Israeli Research Proves Solar Power and Agriculture Can Co-Exist on The Same Land


Farming takes place in fields, greenhouses, and orchards, but photovoltaic (PV) cells require their own land to harness the sun's energy and generate electricity. The two weren't thought to live together well.

Two professors  from the Hebrew University of Jerusalem,  Prof. Lioz Etgar of the Institute of Chemistry and Prof. Haim Rabinowitchof the Smith Faculty of Agriculture, Food, and Environment, have now worked together to create a prototype for a revolutionary PV cell. The new cell's performance has the potential to alter the laws of the solar energy and agricultural production game because its efficiency has been technologically shown.

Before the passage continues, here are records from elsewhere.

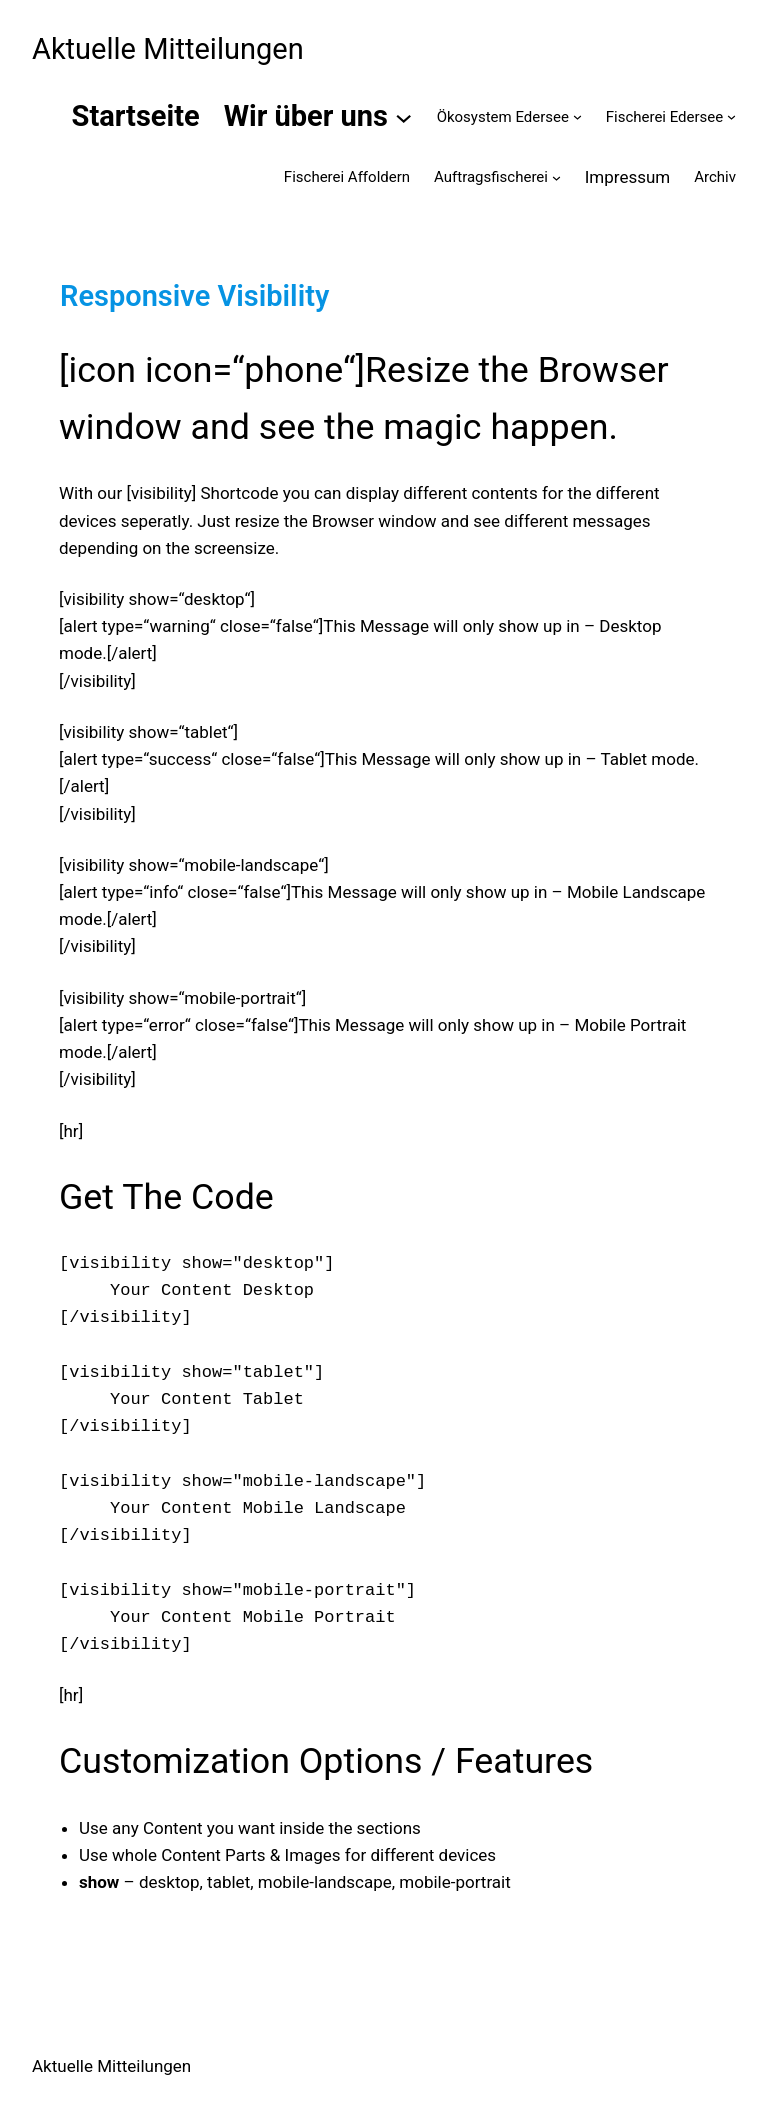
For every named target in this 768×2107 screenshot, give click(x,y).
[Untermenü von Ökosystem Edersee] (577, 116)
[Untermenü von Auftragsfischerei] (556, 177)
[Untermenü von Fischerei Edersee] (731, 116)
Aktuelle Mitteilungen (168, 49)
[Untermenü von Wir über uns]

The innovative solar cell is made to cover completely agricultural areas, such as greenhouses, orchards, fields, and water bodies, while generating green electricity and agricultural production simultaneously, without interfering with the natural habitats beneath the PV panels, without depleting natural resources, and without endangering the environment.

The team estimates this breakthrough will lower Israel's energy costs by 75%. In fact, they think that if Israel covered half of its greenhouses with these new cells, green electricity output would exceed Israel's national target for that year.

The new solar cells are built on crystals of perovskite, a mineral that was first found in 1839 and is a calcium titanium oxide that is reasonably simple to produce using inexpensive and readily available materials.

A chemical substitution makes the solar cells transparent to the most efficient area of the light spectrum that drives photosynthesis. A great part of the rest of the light energy is transformed into electricity.

“For years, it has been obvious that most light energy in agricultural greenhouses is wasted, as plants use only a fraction of the sunlight energy, while the rest is radiated back into the atmosphere,” Etgar explained. “In greenhouses, it becomes heat energy that growers need to get rid of during most months of the year. Our solution maximizes the production of solar electricity on agricultural land by up to 300%.”

Compared to silicon-based photovoltaic cells, the new cells are expected to have significantly reduced production costs. They will probably also significantly improve cultivation conditions in greenhouses by reducing heat, lowering greenhouse gas emissions and evapotranspiration, saving water, and protecting crops from weather damage.

All currently used methods for producing green energy on agricultural lands use silicon-based photovoltaic cells that are entirely or somewhat opaque to most visible light spectrums or are arranged in different arrays. Because of this, power generation is less efficient and agricultural production is consequently decreased.

Rabinowitch added, “This new development, which can be installed over any agricultural lands and any bodies of water, will make it possible to fully replace the roofs of most agricultural greenhouses, reduce heat levels and evapotranspiration in orchards and fields, and impairment of many fresh-water and coastal marine ecosystems on which rafts, or islands of solar cells are installed.”

Using these new cells will reduce agricultural costs and raise agricultural income and profitability, according to calculations based on existing data. The researchers declared that this was nothing short of a revolution.

Israel has around 90,000 dunams [approximately 35 square miles] of greenhouses. Covering half of the greenhouse roofs with the new solar cells will provide a quantity of green electricity that enables Israel to exceed its 2050 national targets for green electricity production and carbon emission reduction. To put this development into perspective, the Mediterranean basin alone holds around two million dunams (770 sq. mi.) of greenhouses.